Exercise task 1 ▸ In the passage about Lawrence O'Donnell and Newt Gingrich, what two roles does O'Donnell say Gingrich and Herman Cain have both had?
Exercise task 2 ▸ Continue the passage about Lawrence O'Donnell and Newt Gingrich with the next few sentences after its last one.

Passage given ▸
▬▬▬▬▬▬

Lawrence O’Donnell scrutinized Republican frontrunner Newt Gingrich‘s comments that he had never lobbied Congress, finding many contradictions to his claim. “Newt Gingrich is the new Herman Cain,” O’Donnell declared. “They were both lobbyists. They have both now enjoyed being front-runners in the Republican presidential campaign and they are both on their way to being losers.”
On his program Monday evening, O’Donnell played multiple videos of Gingrich unequivocally denying he had done lobbying.
“I have never done any lobbying,” Gingrich claimed during a GOP debate. “Every contract was written during the period when I was out of the office, specifically said I would do no lobbying, and I offered advice. And my advice as a historian, when they walked in and said to me, “We are now making loans to people who have no credit history and have no record of paying back anything, but that’s what the government wants us to do,” as I said to them at the time, this is a bubble. This is insane. This is impossible.”

▬▬▬▬▬▬

Data provided ▸
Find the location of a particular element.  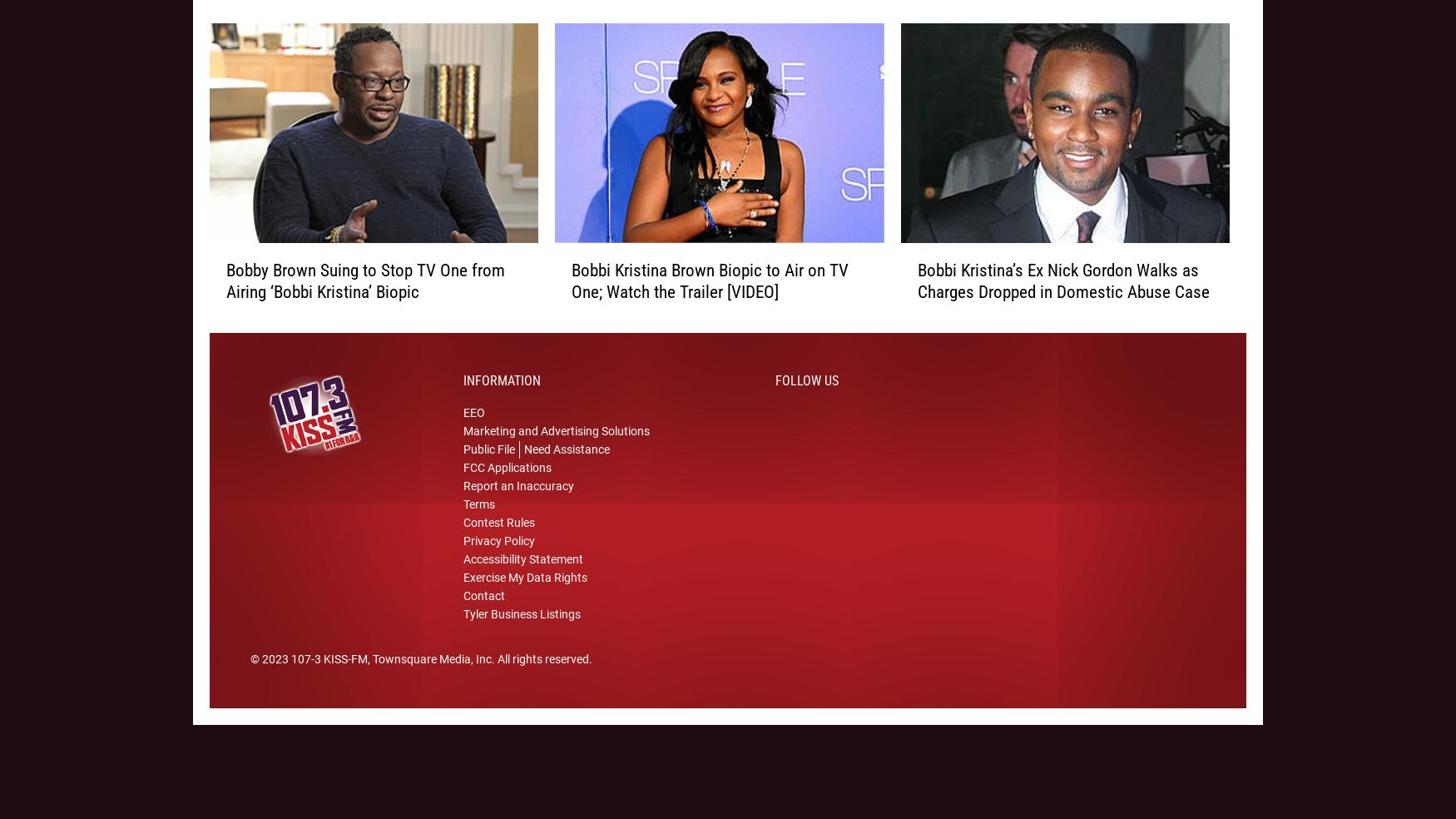

'107-3 KISS-FM' is located at coordinates (329, 679).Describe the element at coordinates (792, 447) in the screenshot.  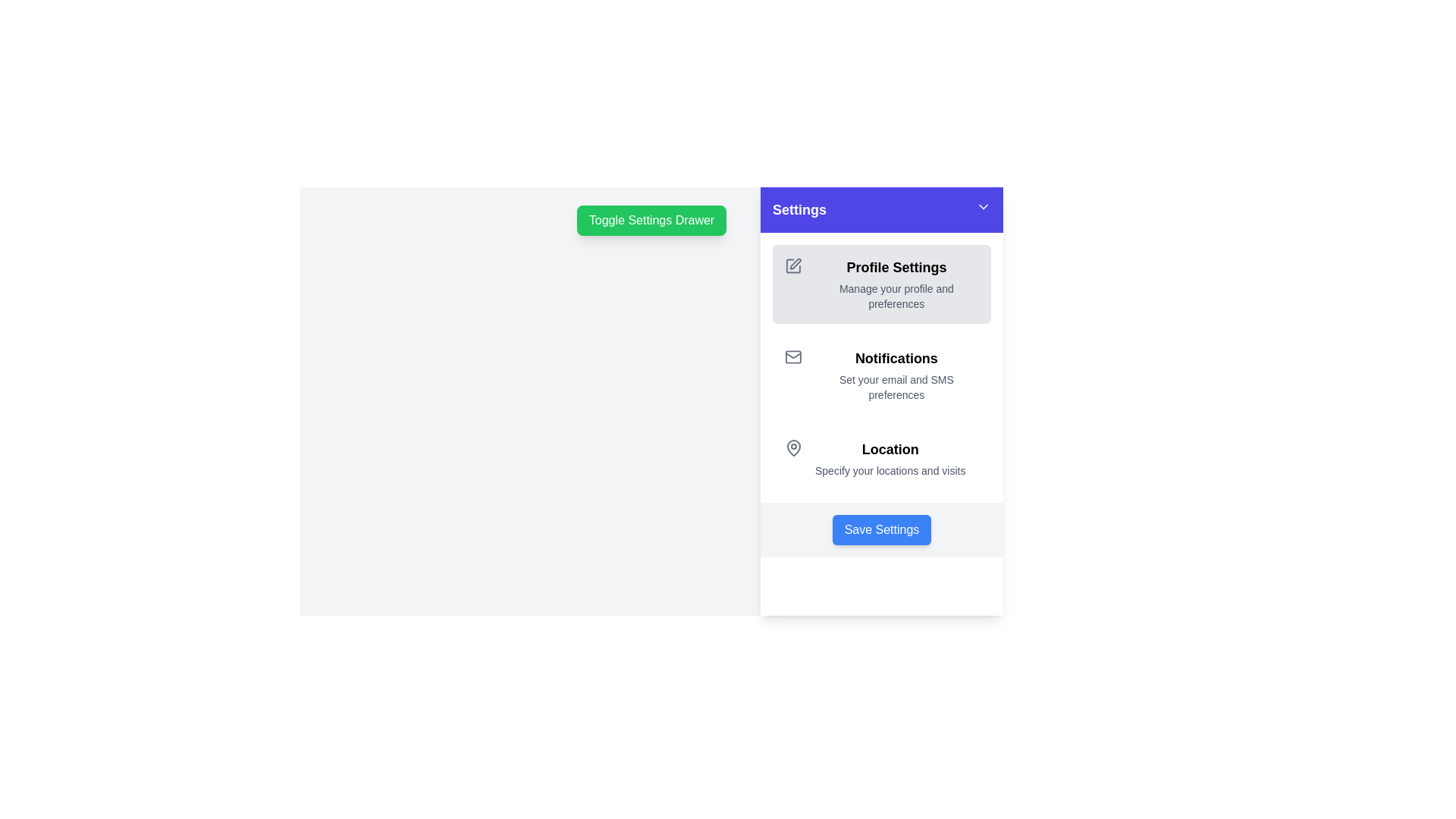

▬▬▬▬▬▬

Task output 1 ▸ Both were lobbyists, and both have been front-runners in the Republican presidential campaign.

Task output 2 ▸
George Will Dismisses Newt Gingrich, Scoffs At Idea That He Is A ‘Historian’
O’Donnell juxtaposed Gingrich’s denials with George Will‘s blunt observation that the former Speaker of the House “embodied almost everything disagreeable about modern Washington,” saying:
People think his problem is his colorful personal life. He’s going to hope people concentrate on that rather than on, for example, ethanol. Al Gore has recanted ethanol. Not Newt Gingrich who served the ethanol lobby. Industrial policy of the sort that got us Solyndra. Freddie Mac he said hired him as a historian. The Bush Administration was trying to pass a large entitlement in the prescription drug entitlement. Right wing social engineering. He sits down and talks about cap and trade and climate change with Nancy Pelosi and others. The list goes on.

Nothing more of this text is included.